> **Task item**:
Determine how many lines in the records hold "beside", and give that number with nothing added.

> **Records for this exercise**:
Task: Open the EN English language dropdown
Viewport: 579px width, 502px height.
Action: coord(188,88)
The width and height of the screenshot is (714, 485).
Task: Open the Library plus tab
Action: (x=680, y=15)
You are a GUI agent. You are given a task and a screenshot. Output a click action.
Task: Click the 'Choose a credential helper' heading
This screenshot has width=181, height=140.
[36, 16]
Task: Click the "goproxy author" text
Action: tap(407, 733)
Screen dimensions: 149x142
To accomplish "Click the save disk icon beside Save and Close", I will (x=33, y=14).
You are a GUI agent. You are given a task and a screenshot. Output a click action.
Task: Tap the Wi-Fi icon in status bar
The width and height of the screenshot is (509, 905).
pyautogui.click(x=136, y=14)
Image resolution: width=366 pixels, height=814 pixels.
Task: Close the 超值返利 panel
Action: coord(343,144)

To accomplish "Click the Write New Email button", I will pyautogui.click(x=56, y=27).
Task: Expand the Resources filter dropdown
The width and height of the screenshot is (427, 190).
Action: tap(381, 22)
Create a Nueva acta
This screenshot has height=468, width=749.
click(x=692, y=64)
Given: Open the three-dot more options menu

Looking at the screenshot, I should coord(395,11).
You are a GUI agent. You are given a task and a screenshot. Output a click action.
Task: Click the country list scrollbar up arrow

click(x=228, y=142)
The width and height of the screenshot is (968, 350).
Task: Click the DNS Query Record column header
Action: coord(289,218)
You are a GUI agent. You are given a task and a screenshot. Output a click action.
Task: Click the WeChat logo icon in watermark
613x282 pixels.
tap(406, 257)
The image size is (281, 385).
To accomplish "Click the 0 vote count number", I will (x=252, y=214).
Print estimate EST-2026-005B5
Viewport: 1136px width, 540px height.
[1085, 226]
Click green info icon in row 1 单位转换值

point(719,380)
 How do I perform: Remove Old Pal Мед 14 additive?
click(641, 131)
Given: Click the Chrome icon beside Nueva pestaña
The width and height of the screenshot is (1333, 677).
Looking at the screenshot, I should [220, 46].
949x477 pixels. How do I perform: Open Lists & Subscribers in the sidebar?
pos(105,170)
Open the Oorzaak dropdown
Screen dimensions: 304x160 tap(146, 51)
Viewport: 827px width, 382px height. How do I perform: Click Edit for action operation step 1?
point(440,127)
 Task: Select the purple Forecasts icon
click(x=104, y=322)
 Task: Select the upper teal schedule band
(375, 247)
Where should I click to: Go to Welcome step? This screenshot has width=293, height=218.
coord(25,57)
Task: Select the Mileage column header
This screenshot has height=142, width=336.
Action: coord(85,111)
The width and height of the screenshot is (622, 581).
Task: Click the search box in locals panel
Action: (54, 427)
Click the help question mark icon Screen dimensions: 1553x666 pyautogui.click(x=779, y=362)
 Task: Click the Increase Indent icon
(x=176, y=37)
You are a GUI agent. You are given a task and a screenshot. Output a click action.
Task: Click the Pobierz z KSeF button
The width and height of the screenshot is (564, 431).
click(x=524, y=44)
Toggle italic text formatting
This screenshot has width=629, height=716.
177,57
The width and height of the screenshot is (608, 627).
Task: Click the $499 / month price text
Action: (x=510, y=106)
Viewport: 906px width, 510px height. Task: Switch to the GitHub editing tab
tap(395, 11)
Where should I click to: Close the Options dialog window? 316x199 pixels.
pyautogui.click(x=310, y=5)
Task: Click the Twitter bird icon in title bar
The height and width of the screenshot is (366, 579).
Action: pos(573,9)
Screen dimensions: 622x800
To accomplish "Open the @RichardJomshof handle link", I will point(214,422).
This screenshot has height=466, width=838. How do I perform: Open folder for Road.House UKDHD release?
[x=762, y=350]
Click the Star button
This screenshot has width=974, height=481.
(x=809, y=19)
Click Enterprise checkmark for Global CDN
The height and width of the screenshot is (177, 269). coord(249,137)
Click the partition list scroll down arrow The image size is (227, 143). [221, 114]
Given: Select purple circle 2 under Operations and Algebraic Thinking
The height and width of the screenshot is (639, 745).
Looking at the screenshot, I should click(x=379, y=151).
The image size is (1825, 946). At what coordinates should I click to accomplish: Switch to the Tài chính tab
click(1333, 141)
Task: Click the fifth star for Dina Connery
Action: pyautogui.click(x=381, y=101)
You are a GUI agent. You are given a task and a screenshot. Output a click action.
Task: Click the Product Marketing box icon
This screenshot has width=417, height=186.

> **Answer area**:
2